This is good. The only leverage the IRS has over you, in theory, is the threat to revoke or not renew your US passport, if they cannot collect on a tax debt over $51k. (Of course you need to be in the system to pile up a debt - it's not an issue for someone completely non-compliant.) With a second passport, that threat goes away. That being said, the sooner you get your Australian passport the better. In a handful of countries (Australia not among them, fortunately) the IRS can request collection assistance against anyone who is not a citizen of that country. You generally have more rights and protections as a citizen.

Question: given that you have UK citizenship, what is your country of birth?

Overall you probably won't find compliance too painful at first, but over time it could cost you, and you'll be facing a tougher decision. Unless you want to keep your options open for an eventual return, it's probably still safer to not file US tax returns, even if you are truthful to your bank about US citizenship.


----------



## Bevdeforges

One small caveat here:



> If you stay on Australian payroll, the fact that you're in the US for 6 months is not relevant, and that income will not be reported to the IRS. If you are on US payroll that's a different matter, and obviously the IRS would know about that.


I am not sure that is the case. For a US citizen working in the US (even for "only" 6 months) I believe they will be subject to full US taxation, including US Social Security.
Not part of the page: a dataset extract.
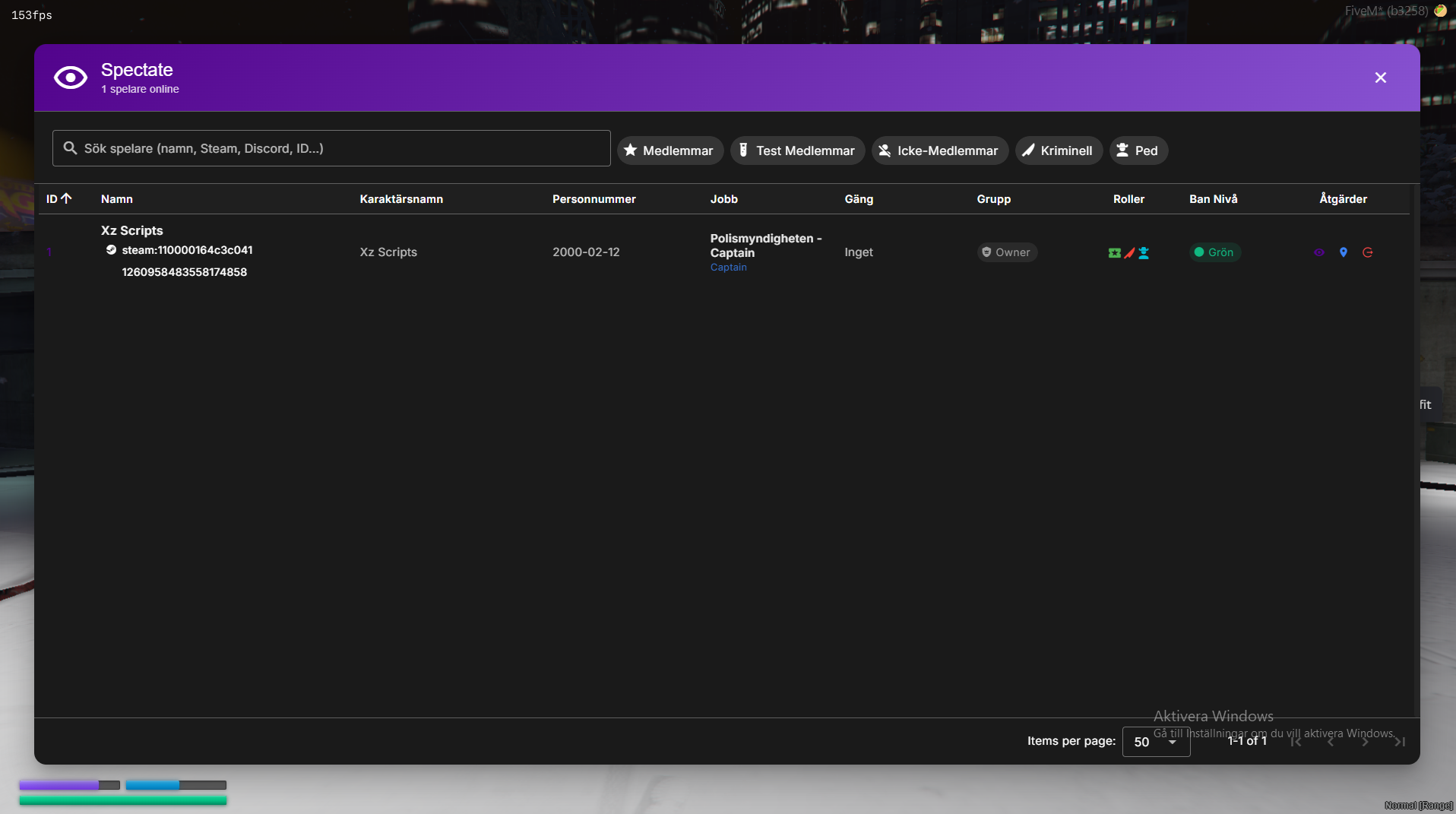
Task: Enable the Icke-Medlemmar filter chip
Action: tap(939, 150)
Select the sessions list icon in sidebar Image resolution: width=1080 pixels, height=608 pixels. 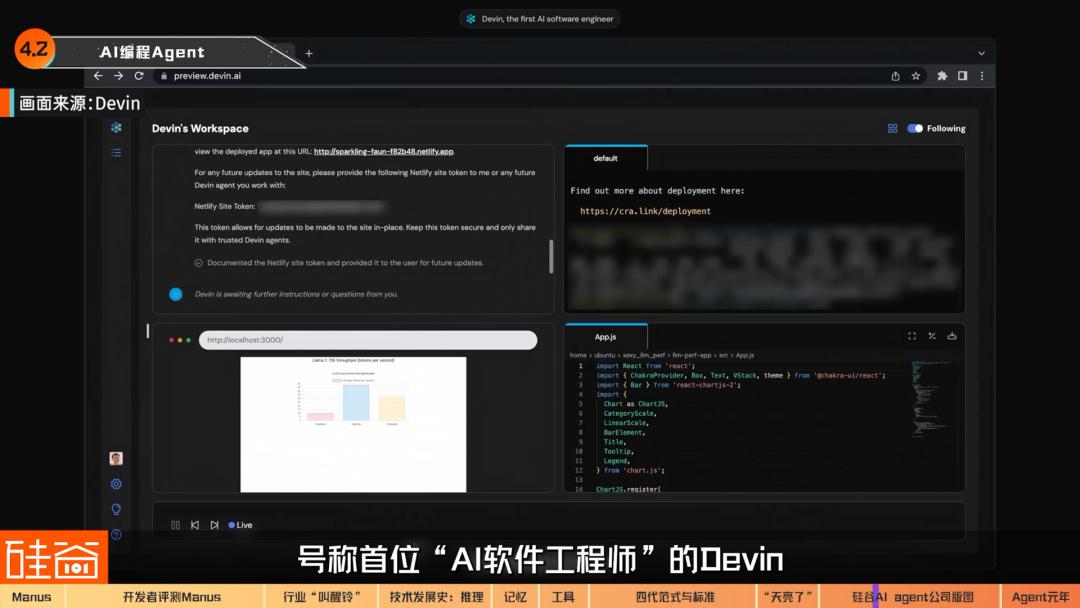115,151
Especially if the Australian employer is relying on the OPs US passport to avoid having to get a visa for the secondment (or whatever the arrangement is). 

It's also likely that the OP will have to re-start the "physical presence test" on return to Australia. (I.e. to accumulate the necessary 12 consecutive months outside the US for the Foreign Earned Income Exclusion). 
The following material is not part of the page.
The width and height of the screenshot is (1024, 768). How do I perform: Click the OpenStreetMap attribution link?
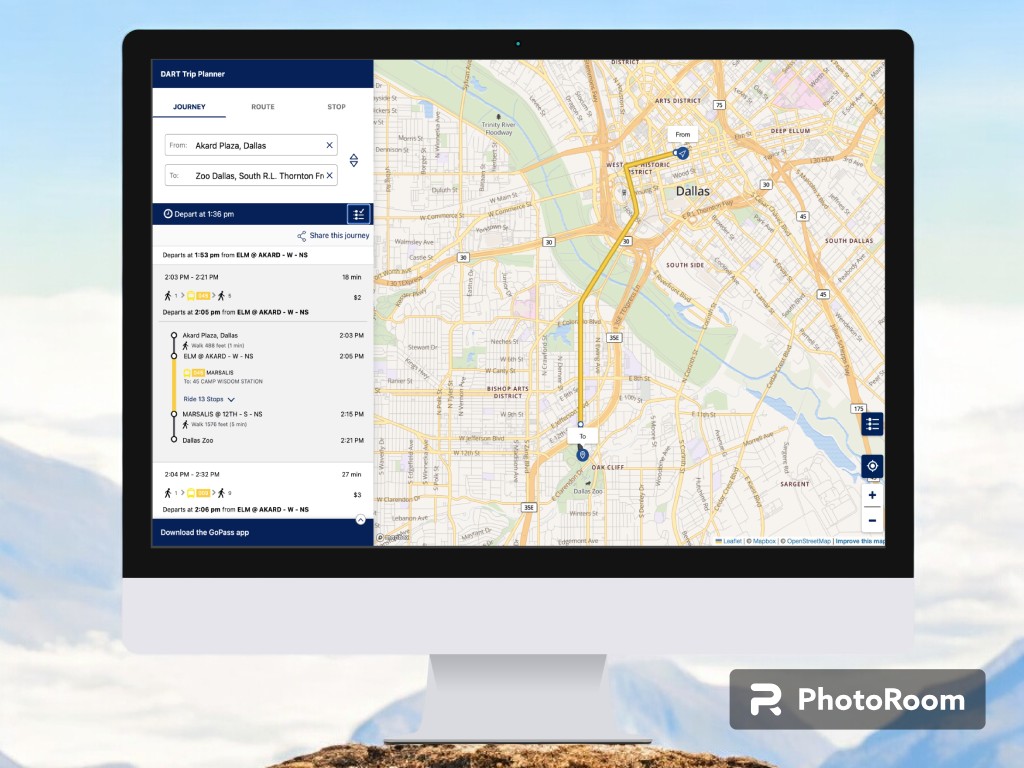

If it weren't for the 6 month assignment in the US, I'd agree that there's no great need to catch up on the US taxes. But I don't believe there is an option to keep a US citizen (or anyone for that matter) "on the Australian payroll" to avoid having to pay taxes while working in the US.


----------



## 255

ConfusedWoman -- I will only address a couple of your questions:

From your first post: "Q3. Is it cleaner to get the dividends paid out instead of reinvested?" It depends. If the assets are held in a taxed account, yes it is much "cleaner" to take the dividends, so you don't have to do basis calculations for every incremental purchase (from the reinvestment of dividends) for your ultimate sale. If the assets are held in a U.S. based (or treated like a U.S. based) retirement account, which are taxed defered (before tax contributions,) like a 401K or IRA, or tax exempt (after tax contributions,) like a Roth IRA, it is probably simpler to just reinvest the dividends.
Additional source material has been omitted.